I was out a a local botanic garden the other day and in the gift-shop I found a couple of plastic dinosaurs that not only looked nice but were, based on measurements and a quick Google on my phone, in scale with 15mm figures. So I bought them.

Now I fully intend to give them a repaint (or at least touch up the original job) but this afternoon I gave one an outing in a game of Palaeo Diet. Here's the lovely Stegosaurus I got.


I don't have any pulp adventurers/hunters yet for that proper Lost World hunting experience, so I simply went for a good old One Million years BC cavemen vs dinosaurs game. I reckoned six hunters would be needed for such a mighty beast - it has 6 Bulk and is very difficult to wound, so would be a tough prospect.

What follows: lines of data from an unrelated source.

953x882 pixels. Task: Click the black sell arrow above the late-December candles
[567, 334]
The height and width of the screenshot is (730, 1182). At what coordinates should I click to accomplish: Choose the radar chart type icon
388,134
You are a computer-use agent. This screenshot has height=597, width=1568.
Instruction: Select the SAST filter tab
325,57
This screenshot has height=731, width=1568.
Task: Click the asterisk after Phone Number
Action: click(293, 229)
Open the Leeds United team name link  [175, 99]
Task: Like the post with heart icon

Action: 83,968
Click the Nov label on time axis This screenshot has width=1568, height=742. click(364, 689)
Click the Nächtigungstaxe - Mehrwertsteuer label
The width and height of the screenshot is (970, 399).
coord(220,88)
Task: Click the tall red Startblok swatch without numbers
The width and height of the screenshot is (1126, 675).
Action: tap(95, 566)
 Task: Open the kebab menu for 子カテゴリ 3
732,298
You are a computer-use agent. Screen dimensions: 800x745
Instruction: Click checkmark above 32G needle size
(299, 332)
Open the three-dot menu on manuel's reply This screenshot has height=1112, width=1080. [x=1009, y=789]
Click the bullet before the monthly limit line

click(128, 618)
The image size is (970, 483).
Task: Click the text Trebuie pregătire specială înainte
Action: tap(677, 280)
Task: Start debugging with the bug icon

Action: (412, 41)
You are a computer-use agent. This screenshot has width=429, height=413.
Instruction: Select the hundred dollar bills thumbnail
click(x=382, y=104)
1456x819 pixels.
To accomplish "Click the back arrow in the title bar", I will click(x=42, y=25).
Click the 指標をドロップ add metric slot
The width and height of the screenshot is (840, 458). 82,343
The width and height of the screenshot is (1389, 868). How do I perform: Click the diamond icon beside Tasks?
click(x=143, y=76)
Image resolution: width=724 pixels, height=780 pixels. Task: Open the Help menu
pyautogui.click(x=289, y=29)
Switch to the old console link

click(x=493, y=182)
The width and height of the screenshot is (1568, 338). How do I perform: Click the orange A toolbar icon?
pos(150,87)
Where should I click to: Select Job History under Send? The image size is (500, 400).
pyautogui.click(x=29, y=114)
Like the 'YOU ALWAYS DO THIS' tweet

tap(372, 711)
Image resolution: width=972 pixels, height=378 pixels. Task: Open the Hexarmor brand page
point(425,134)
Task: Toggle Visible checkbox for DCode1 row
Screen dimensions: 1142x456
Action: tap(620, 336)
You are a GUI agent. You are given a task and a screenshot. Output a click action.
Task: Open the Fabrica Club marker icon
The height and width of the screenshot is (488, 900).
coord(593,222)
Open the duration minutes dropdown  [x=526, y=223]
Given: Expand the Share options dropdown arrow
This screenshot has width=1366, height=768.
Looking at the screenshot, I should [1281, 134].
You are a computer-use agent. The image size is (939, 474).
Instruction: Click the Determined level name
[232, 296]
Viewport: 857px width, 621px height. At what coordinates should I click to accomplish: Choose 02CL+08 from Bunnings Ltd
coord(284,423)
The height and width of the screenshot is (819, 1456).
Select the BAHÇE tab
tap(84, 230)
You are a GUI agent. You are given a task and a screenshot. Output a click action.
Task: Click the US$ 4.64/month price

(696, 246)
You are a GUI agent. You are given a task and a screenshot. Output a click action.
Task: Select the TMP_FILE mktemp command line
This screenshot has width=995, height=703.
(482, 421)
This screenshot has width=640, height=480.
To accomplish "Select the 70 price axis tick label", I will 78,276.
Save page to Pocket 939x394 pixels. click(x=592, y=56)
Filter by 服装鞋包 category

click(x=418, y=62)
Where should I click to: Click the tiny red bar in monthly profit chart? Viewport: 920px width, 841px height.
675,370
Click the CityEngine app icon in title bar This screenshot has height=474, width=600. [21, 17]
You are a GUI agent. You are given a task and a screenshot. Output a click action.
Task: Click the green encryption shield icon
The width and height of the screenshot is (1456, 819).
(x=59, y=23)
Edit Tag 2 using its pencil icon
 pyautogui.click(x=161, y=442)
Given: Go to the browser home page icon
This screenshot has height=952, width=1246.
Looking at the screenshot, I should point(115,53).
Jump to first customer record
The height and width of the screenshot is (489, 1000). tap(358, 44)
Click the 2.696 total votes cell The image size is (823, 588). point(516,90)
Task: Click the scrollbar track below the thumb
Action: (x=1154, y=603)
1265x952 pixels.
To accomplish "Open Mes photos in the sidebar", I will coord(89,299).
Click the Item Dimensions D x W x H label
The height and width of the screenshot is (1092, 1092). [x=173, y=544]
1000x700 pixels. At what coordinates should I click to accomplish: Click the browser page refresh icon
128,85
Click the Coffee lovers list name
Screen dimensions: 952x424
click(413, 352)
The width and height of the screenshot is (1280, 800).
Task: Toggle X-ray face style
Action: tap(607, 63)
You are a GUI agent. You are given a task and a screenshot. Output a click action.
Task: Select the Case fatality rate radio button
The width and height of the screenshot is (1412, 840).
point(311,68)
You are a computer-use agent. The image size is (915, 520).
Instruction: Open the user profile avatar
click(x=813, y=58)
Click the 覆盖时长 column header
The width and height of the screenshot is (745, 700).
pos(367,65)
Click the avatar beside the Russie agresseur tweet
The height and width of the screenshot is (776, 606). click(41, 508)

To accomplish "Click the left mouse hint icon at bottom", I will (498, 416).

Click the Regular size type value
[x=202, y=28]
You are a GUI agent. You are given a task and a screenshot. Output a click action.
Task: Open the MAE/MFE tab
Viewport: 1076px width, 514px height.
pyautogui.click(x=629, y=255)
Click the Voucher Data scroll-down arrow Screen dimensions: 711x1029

I did add a small pack of raptors to the table though (four MY Miniatures walking vultures).


I went with one bow-armed hunter, three with spears and two with clubs/axes. With hindsight this was a mistake; the spears only have the same chance of wounding the Stegosaur as a bow, but require the hunters to get in a lot closer. A mix of bows and clubs would be the optimum way of hunting this beastie.

(In case you're wondering, dinosaurs are covered in the pulp supplement, and are classed as Raptors, Great Herbivores or King Carnivores. They have a couple of reactions not in the base game - a Rush is a long-move attack, with a penalty, whilst a Lunge is a short-move attack with a bonus. The Stegosaur can pt to use the Flail attack instead of a Lunge; this has a penalty on the attack but allows the beast to attack all opponents within short range.)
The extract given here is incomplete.